Vision-language backbone: Processes multimodal observations (images, text, robot state)
Diffusion transformer: Denoises action trajectories through flow matching
Embodiment projectors: Encodes/decodes robot-specific states and actions

Vision-language backbone

The backbone is based on NVIDIA’s Cosmos-Reason-2B VLM variant, implemented in the EagleBackbone class.

Key features

Flexible resolution

Processes images in their native aspect ratio without padding

Embodied reasoning

Pre-trained on next action prediction and embodied tasks

Layer selection

Uses intermediate layers for optimal feature extraction

Flash attention

Efficient attention with flash-attention-2 implementation

Implementation

From gr00t/model/modules/eagle_backbone.py:

class EagleBackbone(torch.nn.Module):
    def __init__(
        self,
        model_name: str = "nvidia/Eagle-Block2A-2B-v2",
        tune_llm: bool = False,
        tune_visual: bool = False,
        select_layer: int = -1,
        tune_top_llm_layers: int = 0,
        use_flash_attention: bool = False,
        load_bf16: bool = False,
    ):
        # Load pre-trained VLM with flash attention
        extra_kwargs = {}
        if use_flash_attention:
            extra_kwargs["attn_implementation"] = "flash_attention_2"
        if load_bf16:
            extra_kwargs["torch_dtype"] = torch.bfloat16
            
        # Trim layers for efficiency (keep only up to select_layer)
        while len(self.model.language_model.model.layers) > select_layer:
            self.model.language_model.model.layers.pop(-1)

Forward pass

def forward(self, vl_input: BatchFeature) -> BatchFeature:
    keys_to_use = ["input_ids", "attention_mask", "pixel_values"]
    vl_input = {k: vl_input[k] for k in keys_to_use}
    
    # Get hidden states from selected layer
    outputs = self.model(**vl_input, output_hidden_states=True)
    outputs = outputs["hidden_states"][-1]
    
    # Track image token positions
    image_mask = vl_input["input_ids"] == self.model.config.image_token_index
    attention_mask = vl_input["attention_mask"] == 1
    
    return BatchFeature(
        data={
            "backbone_features": outputs,  # [B, seq_len, 2048]
            "backbone_attention_mask": attention_mask,
            "image_mask": image_mask,
        }
    )

Output shape: [batch_size, sequence_length, 2048] where sequence_length includes image tokens and text tokens.

Action head architecture

The Gr00tN1d6ActionHead generates actions through flow matching diffusion, implemented with a 32-layer transformer.

Components

State encoder
Action encoder
Diffusion model
Action decoder

CategorySpecificMLP: Encodes proprioceptive state per embodiment

self.state_encoder = CategorySpecificMLP(
    num_categories=config.max_num_embodiments,
    input_dim=config.max_state_dim,
    hidden_dim=self.hidden_size,
    output_dim=self.input_embedding_dim,
)

Supports multi-embodiment training with separate weights per robot type.
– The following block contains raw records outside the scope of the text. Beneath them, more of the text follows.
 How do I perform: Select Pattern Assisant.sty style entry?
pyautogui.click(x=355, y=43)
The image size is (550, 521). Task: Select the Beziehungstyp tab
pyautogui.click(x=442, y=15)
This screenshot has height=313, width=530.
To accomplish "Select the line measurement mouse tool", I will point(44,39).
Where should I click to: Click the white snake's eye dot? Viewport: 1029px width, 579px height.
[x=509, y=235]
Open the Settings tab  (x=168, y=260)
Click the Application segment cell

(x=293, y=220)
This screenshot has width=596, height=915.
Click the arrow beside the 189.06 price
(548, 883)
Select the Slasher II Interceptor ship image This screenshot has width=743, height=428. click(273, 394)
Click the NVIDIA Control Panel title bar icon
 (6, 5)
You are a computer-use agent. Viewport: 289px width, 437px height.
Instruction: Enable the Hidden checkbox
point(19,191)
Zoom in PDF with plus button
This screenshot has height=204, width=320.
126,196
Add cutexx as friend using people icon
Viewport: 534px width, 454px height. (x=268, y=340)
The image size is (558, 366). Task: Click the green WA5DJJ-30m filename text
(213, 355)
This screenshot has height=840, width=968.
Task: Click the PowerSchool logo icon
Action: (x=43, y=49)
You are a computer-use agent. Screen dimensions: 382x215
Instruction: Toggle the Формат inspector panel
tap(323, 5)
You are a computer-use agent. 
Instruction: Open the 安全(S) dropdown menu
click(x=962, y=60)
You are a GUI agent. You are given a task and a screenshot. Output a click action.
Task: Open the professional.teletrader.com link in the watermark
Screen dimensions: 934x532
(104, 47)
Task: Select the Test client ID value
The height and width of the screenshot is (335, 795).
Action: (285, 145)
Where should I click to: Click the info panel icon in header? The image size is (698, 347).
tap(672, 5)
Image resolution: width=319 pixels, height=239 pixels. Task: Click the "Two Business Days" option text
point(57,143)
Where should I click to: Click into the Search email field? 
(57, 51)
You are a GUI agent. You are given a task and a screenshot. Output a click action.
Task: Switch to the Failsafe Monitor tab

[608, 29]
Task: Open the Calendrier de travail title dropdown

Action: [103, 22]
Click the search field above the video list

MultiEmbodimentActionEncoder: Embeds noisy action trajectories with timestep conditioning

self.action_encoder = MultiEmbodimentActionEncoder(
    action_dim=self.action_dim,
    hidden_size=self.input_embedding_dim,
    num_embodiments=config.max_num_embodiments,
)

Uses sinusoidal positional encoding for diffusion timesteps.

AlternateVLDiT: 32-layer transformer with alternating self and cross-attention

self.model = AlternateVLDiT(
    **config.diffusion_model_cfg,
    cross_attention_dim=config.backbone_embedding_dim,
    attend_text_every_n_blocks=config.attend_text_every_n_blocks,
)

Separates image and text tokens for efficient cross-attention.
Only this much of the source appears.